According to the new data, about 64 per cent of all ELLs graduated on time, within four years of starting grade 9 – seven percentage points lower than the graduation rate among all students in the NYC public school system.

While ELLs have a lower on-time graduation rate, over six years the picture is much more positive. In fact, about 15 per cent of ELLs and 8 per cent of all other students graduate one or two years later than expected. This closes the gap: ELLs’ six-year graduation rate was ‘similar to the rate among all student in New York public schools’, the authors say.

But the difference between long-term and short-term ELLs was statistically significant: 21 per cent fewer long-term ELLs graduated on time than short-term ELLs. Also, 13 per cent more long-term ELLs graduated late than the short-term group.

The two cohorts differed also in the type of diploma they obtained. Students in the NYC state school system can study for one of three: either a Local Diploma, the popular Regents Diploma or the most rigorous Advanced Regents Diploma.
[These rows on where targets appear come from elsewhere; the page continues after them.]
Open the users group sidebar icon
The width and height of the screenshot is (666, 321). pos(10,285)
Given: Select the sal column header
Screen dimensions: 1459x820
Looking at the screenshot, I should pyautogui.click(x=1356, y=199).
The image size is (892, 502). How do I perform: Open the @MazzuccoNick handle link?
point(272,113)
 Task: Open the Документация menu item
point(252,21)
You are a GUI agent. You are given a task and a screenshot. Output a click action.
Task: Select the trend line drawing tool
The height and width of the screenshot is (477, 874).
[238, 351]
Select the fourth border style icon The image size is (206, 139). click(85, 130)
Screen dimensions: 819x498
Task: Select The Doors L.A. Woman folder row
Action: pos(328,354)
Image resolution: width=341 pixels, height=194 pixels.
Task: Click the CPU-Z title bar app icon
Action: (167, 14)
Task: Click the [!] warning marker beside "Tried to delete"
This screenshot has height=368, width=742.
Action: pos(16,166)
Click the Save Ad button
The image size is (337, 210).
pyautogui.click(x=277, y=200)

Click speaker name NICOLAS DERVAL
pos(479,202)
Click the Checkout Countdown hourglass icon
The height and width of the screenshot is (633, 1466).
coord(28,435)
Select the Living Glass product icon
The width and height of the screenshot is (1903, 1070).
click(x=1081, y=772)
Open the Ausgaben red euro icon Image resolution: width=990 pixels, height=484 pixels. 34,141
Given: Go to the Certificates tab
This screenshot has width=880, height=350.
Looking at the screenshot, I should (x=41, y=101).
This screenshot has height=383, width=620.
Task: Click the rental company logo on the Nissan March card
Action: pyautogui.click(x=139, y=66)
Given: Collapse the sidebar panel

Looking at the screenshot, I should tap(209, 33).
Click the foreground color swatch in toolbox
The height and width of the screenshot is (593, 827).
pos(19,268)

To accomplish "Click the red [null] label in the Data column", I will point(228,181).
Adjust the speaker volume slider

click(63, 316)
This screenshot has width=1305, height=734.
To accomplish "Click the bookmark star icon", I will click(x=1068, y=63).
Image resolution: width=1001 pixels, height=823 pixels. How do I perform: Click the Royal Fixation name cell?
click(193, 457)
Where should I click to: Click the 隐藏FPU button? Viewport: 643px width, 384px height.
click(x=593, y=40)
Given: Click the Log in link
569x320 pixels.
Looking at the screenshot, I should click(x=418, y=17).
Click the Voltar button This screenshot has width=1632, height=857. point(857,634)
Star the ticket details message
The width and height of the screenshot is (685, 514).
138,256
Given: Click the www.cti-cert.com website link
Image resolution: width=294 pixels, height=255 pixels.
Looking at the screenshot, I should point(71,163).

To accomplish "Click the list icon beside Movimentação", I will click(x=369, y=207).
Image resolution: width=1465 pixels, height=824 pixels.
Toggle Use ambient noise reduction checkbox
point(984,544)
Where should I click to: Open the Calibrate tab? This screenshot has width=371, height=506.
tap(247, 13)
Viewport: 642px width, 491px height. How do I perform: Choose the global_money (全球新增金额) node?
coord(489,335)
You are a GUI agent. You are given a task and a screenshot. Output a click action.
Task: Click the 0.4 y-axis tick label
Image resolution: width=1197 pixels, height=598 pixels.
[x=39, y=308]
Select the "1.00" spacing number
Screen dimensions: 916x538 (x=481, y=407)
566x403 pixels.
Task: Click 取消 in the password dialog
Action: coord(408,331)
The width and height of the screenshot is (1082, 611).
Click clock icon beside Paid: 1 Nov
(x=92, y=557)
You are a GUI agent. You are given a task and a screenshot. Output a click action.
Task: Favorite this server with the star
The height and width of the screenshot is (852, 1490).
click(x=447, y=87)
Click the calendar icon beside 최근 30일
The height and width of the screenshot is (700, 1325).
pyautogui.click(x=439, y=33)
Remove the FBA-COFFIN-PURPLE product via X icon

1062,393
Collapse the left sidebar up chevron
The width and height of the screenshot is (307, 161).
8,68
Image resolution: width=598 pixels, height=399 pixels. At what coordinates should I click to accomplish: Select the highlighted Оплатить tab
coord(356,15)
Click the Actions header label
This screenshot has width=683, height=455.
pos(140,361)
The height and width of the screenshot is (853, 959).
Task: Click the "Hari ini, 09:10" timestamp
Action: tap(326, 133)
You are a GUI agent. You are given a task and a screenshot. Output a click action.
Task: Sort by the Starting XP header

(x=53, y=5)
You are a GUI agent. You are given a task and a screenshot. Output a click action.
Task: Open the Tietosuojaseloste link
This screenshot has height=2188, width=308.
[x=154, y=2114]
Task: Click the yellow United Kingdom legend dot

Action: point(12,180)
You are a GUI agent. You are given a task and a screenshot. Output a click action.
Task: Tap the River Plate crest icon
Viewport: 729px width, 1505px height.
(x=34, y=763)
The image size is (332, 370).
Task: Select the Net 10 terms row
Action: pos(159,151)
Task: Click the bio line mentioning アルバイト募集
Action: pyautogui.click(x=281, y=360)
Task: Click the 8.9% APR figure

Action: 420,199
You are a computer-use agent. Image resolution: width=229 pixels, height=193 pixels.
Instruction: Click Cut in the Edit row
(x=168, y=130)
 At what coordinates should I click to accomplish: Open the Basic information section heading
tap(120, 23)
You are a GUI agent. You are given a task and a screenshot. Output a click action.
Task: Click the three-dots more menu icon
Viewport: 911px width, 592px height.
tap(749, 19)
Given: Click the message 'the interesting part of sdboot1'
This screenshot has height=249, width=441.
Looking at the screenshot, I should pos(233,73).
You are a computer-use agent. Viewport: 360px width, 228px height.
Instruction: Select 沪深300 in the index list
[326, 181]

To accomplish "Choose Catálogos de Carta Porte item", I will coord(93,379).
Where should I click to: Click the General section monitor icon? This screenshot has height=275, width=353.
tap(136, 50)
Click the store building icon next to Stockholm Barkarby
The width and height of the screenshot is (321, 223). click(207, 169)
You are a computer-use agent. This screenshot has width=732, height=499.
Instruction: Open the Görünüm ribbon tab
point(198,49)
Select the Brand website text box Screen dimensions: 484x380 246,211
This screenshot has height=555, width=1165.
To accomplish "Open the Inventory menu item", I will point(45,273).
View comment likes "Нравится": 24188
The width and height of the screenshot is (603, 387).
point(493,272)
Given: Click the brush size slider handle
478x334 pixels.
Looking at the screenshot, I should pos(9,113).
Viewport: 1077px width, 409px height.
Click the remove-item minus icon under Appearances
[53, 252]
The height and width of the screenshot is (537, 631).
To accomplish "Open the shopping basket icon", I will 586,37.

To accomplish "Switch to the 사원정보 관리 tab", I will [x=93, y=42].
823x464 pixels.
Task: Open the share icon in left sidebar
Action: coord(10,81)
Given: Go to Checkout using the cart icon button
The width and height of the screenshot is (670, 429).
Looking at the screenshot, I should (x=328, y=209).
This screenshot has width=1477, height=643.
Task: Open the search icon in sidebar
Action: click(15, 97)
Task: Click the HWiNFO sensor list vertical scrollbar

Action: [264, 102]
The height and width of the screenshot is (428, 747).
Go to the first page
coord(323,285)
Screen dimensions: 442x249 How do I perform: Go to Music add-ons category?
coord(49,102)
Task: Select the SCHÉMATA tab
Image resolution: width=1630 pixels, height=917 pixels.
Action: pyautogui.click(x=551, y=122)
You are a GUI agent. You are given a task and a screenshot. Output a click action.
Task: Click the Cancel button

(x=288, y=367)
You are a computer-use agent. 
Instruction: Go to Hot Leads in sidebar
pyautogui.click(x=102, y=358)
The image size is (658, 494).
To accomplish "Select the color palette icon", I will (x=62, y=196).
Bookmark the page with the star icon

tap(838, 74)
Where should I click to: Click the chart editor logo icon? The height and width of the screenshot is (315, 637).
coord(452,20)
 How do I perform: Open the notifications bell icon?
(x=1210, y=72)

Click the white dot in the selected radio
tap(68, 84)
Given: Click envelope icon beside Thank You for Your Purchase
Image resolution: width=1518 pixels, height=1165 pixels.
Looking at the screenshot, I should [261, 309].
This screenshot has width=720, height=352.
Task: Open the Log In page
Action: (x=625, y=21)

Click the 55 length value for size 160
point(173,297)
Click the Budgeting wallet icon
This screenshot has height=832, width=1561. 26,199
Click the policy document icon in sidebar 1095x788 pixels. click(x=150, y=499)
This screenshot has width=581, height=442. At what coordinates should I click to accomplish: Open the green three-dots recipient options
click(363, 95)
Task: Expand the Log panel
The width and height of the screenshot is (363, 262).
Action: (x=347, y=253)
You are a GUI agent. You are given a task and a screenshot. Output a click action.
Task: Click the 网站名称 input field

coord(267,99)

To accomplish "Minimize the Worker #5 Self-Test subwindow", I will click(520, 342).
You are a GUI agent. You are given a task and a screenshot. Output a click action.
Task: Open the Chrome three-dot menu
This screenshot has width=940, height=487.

ELLs in general don’t differ from the rest of the student body in the type of diploma they choose. Their differences are again internal to the group: 31 per cent of short-term ELLs obtained an Advanced Diploma, compared to 4 per cent of long-term ELLs.

This data is important to track students’ choices after graduation. Since a smaller percentage of Local Diploma holders go on to college, this may signal that they have graduated from high school ‘inadequately prepared for college’, the authors say.

Results show that short-term ELL students generally did better. However, the authors point out that ‘the data cannot establish the source of these differences.’ Did students do better because they were reclassified or did they reclassify because they were doing better? The authors suggest that the two cohorts could differ in other ways (motivation, achievement, previous education experiences, etc.). Patterns identified in this report call for more investigation, they say.

This study was focused around NYC, but another recent study* published in the American Educational Research Journal analysed the effect of ELL reclassification on graduation rates across the US and found widely different results: mainstreaming appeared to be beneficial in some districts, but highly detrimental in others. This suggests that reclassification does not have a universally valid effect and is best understood on a local basis.


Policy makers, this research suggests, could make use of the data about the effect of mainstreaming on students in their district to adjust the type and quantity of support they provide to students close to meeting the criteria for reclassification – or they may modify the criteria themselves. However, this could be more difficult with the passing of the Every Student Succeeds Act, which says states must have uniform criteria for reclassification.

* ‘Graduation outcomes of students who entered New York City public schools in grade 5 or 6 as English learner students’, Kieffer and Parker. / ‘Evaluating English Learner Reclassification Policy Effects Across Districts’, Cimpian, Thompson, et al.